EXTRACTED MATERIAL =>
- - - - - - -

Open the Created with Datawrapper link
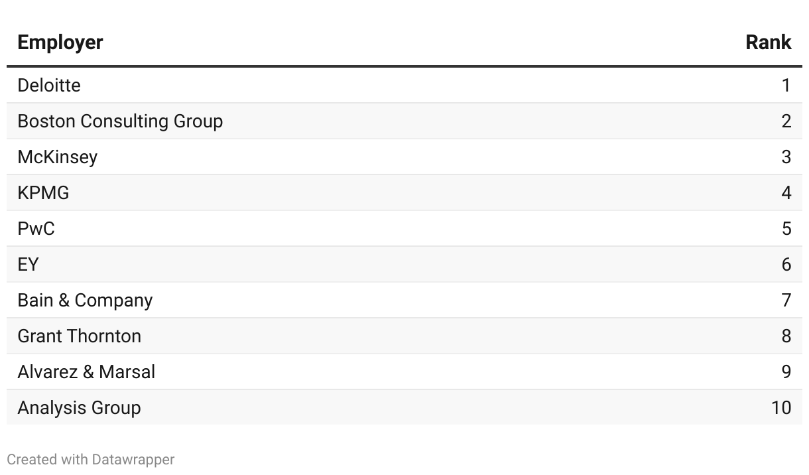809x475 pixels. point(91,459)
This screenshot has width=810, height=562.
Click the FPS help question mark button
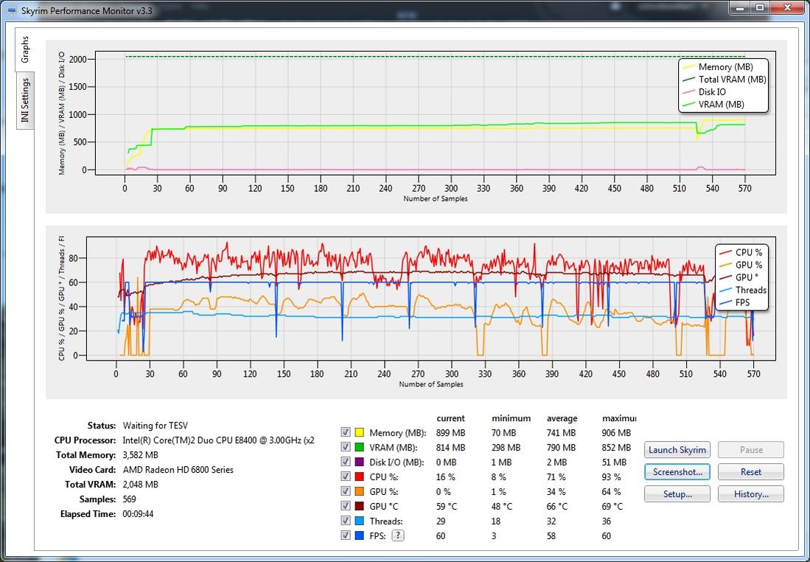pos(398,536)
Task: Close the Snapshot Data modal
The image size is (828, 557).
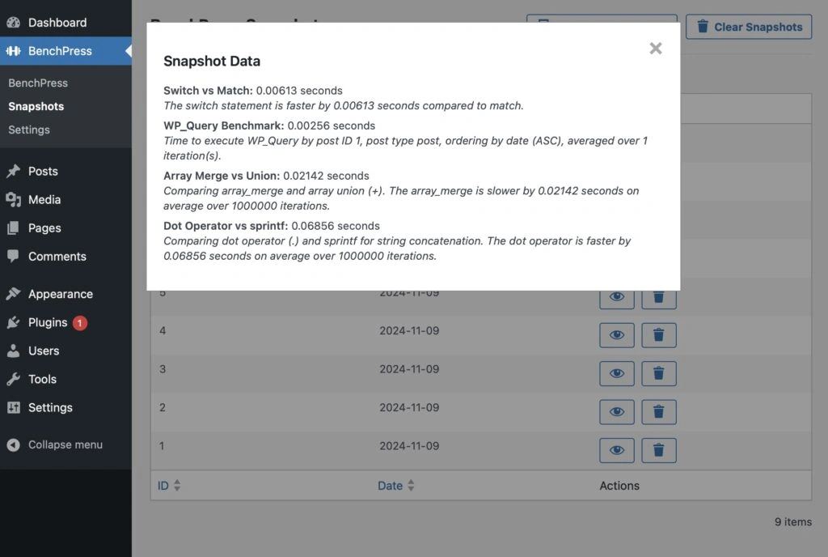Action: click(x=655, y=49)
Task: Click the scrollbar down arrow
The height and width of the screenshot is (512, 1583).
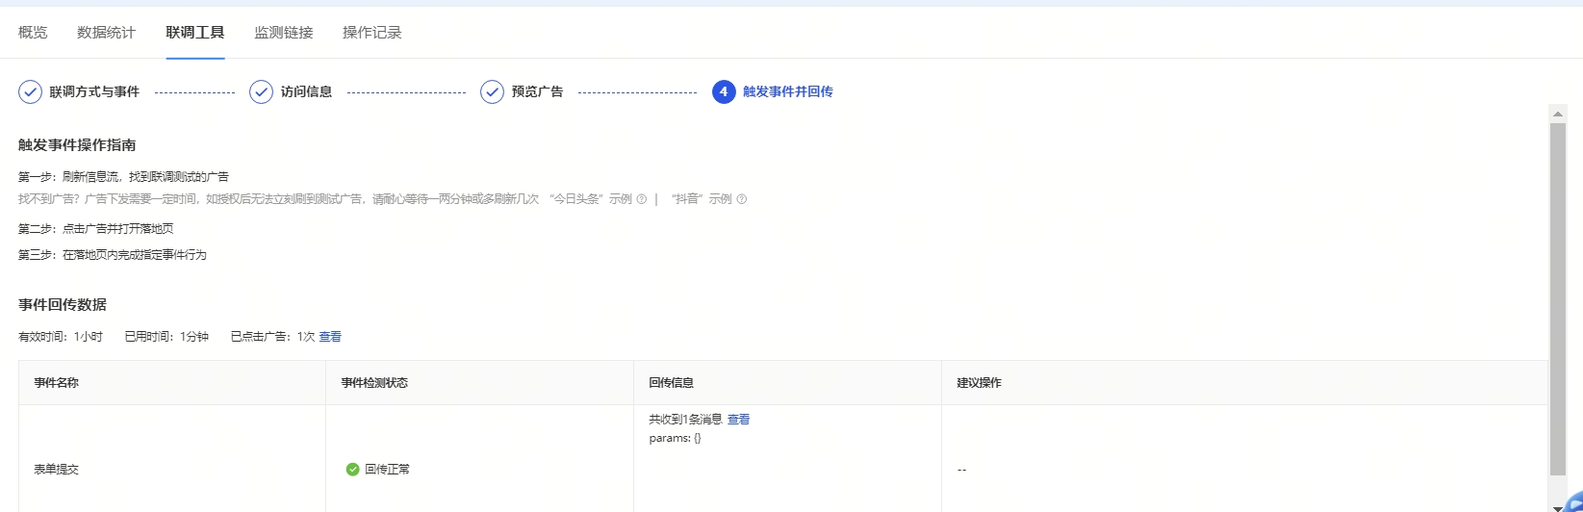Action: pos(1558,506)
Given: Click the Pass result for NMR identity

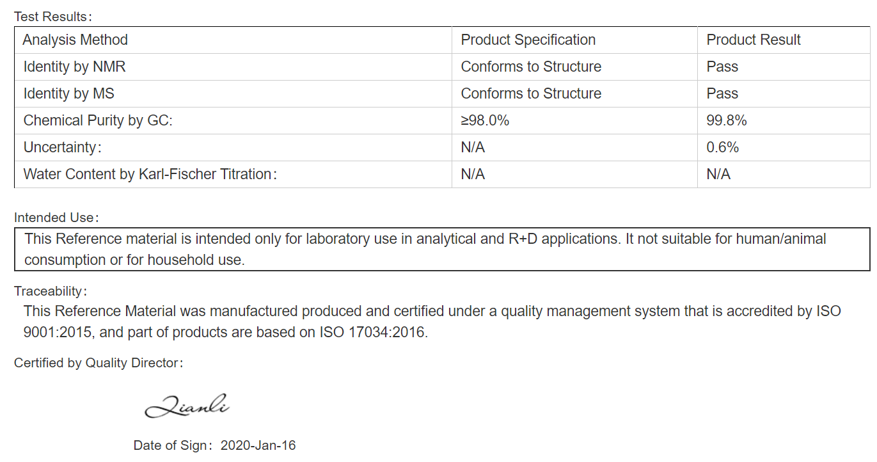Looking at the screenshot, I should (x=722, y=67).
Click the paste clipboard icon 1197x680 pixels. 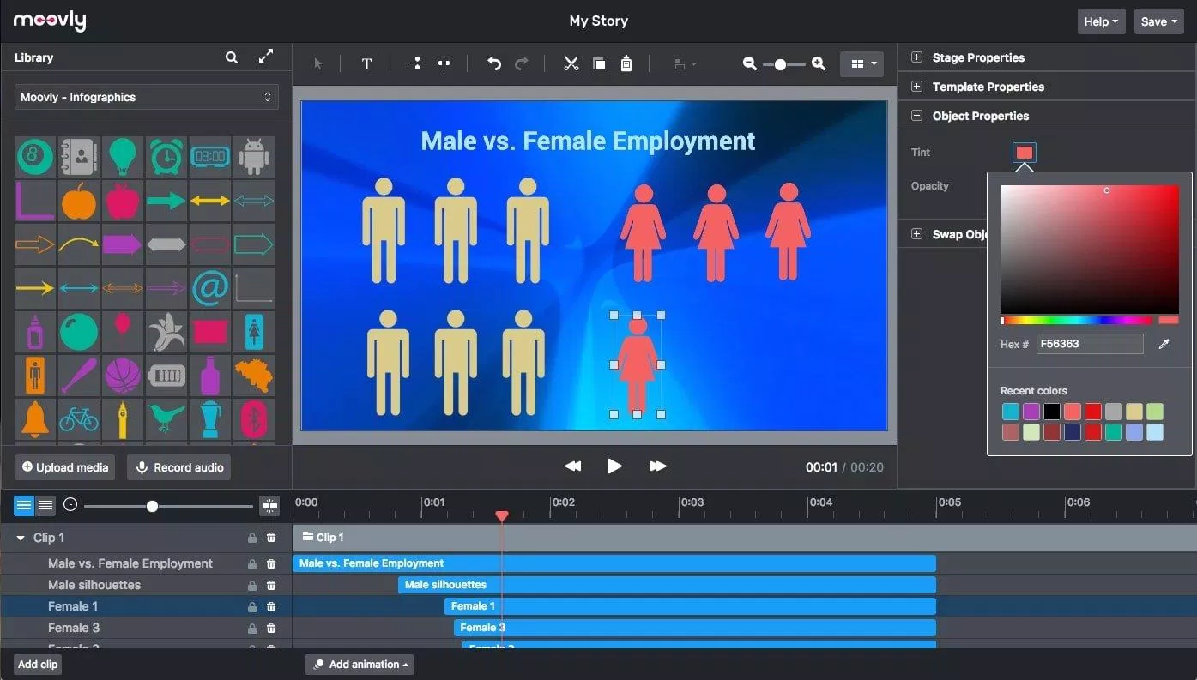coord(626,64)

- - - - - - -

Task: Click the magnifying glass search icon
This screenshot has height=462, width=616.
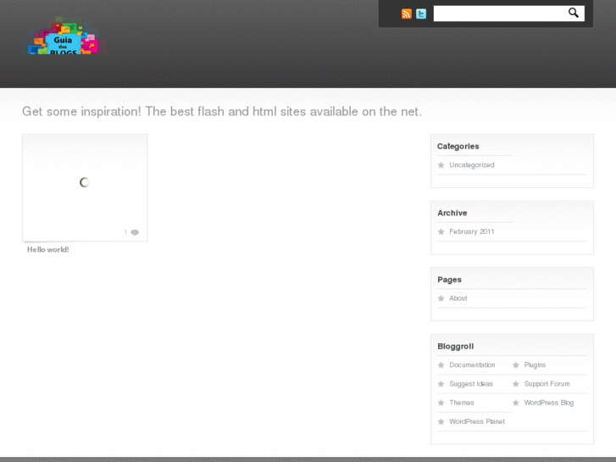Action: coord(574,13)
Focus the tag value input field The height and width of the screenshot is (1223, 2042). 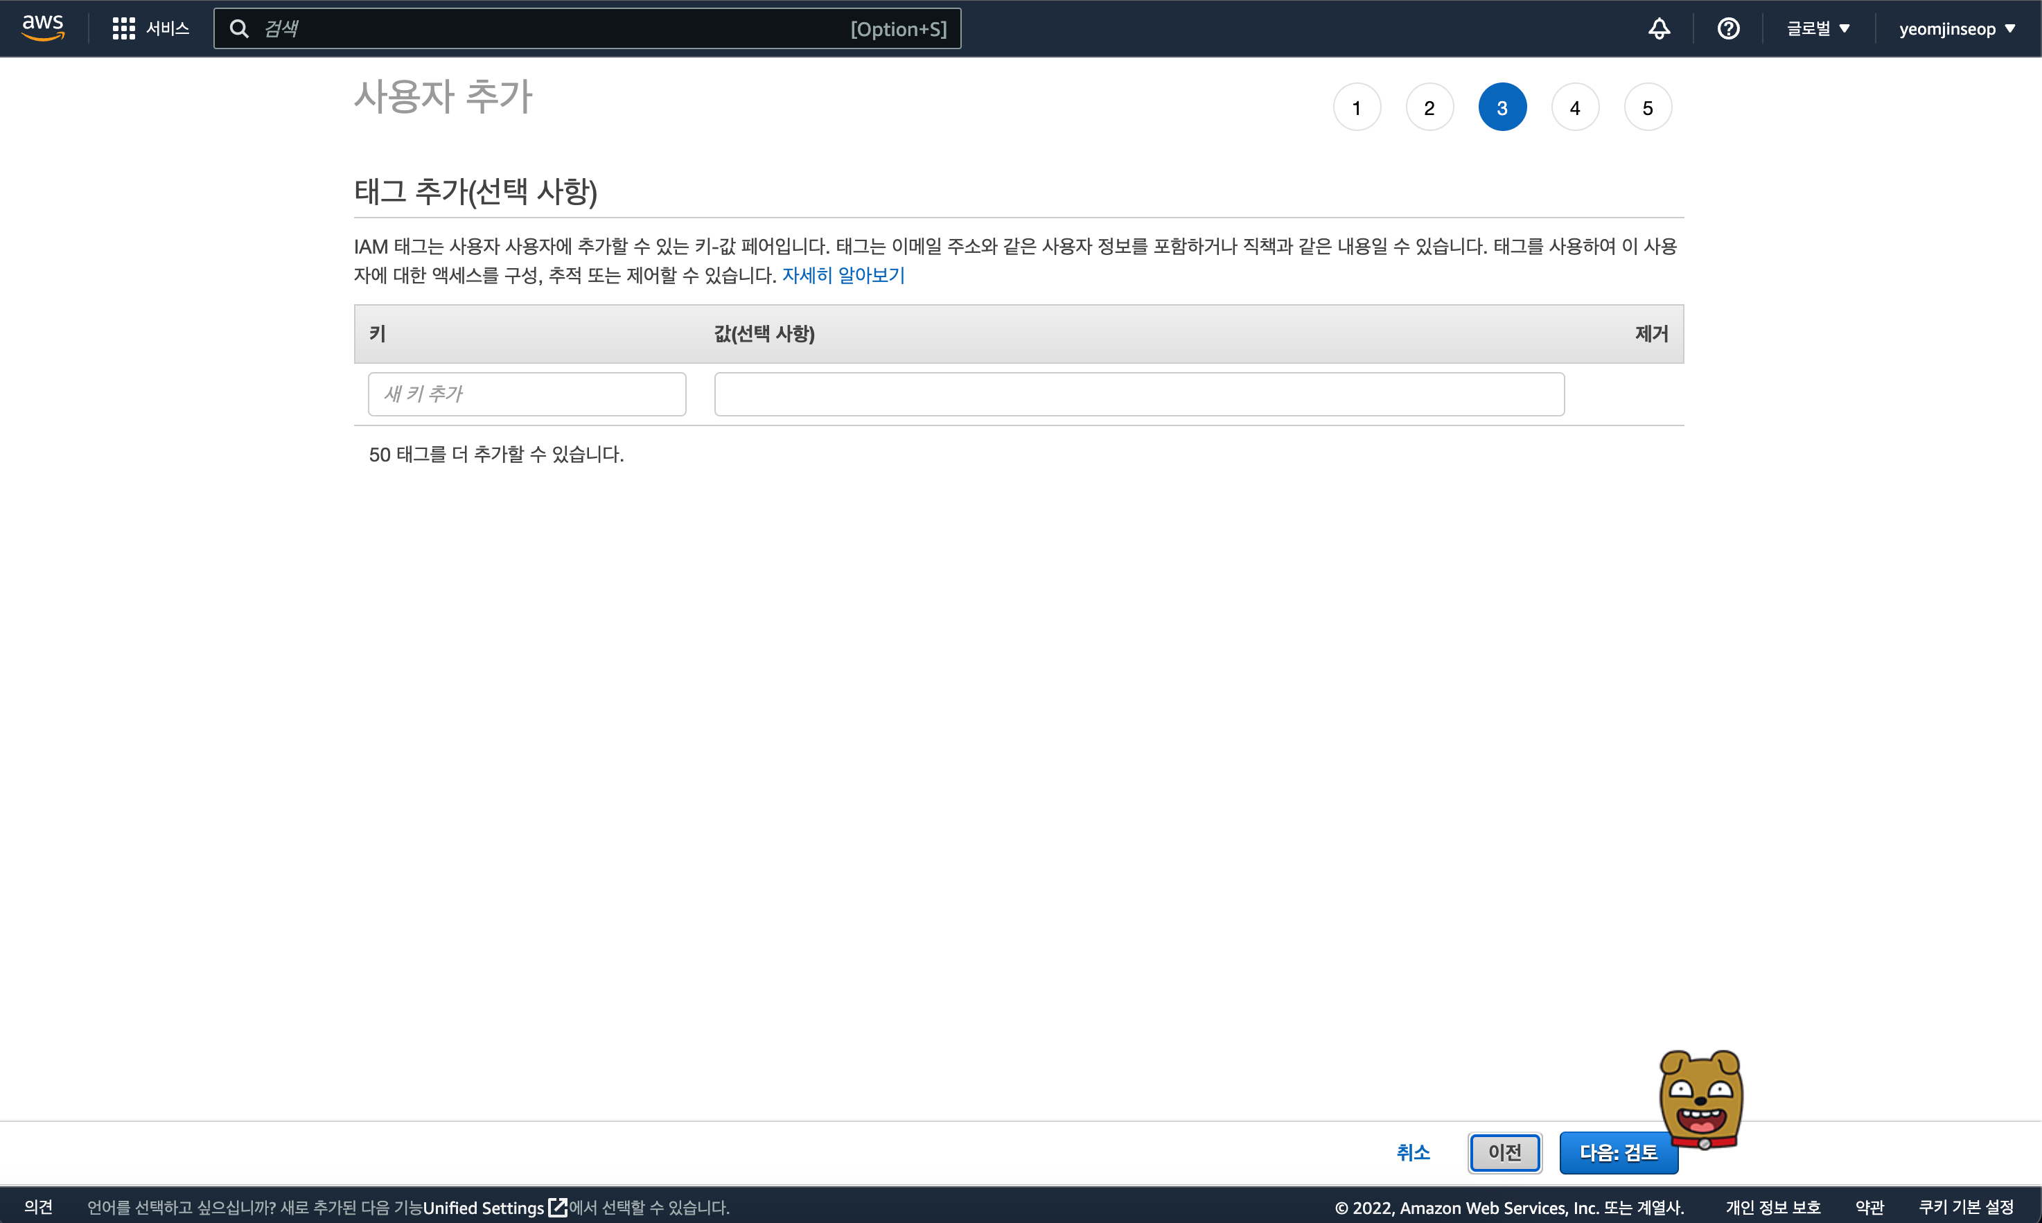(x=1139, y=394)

- - - - - - -

PROMPT => Lay out everything from the line containing "Open the Created with Datawrapper link" down to the line containing "Action: pos(1558,506)" as a Markdown table with a Row column for the row number and a Line column for the text. Skip blank lines and leave the pictures out.

ANSWER FOR THE TASK =>
| Row | Line |
|---|---|
| 1 | Open the Created with Datawrapper link |
| 2 | 809x475 pixels. point(91,459) |
| 3 | This screenshot has width=810, height=562. |
| 4 | Click the FPS help question mark button |
| 5 | pos(398,536) |
| 6 | Task: Close the Snapshot Data modal |
| 7 | The image size is (828, 557). |
| 8 | Action: click(x=655, y=49) |
| 9 | Task: Click the scrollbar down arrow |
| 10 | The height and width of the screenshot is (512, 1583). |
| 11 | Action: pos(1558,506) |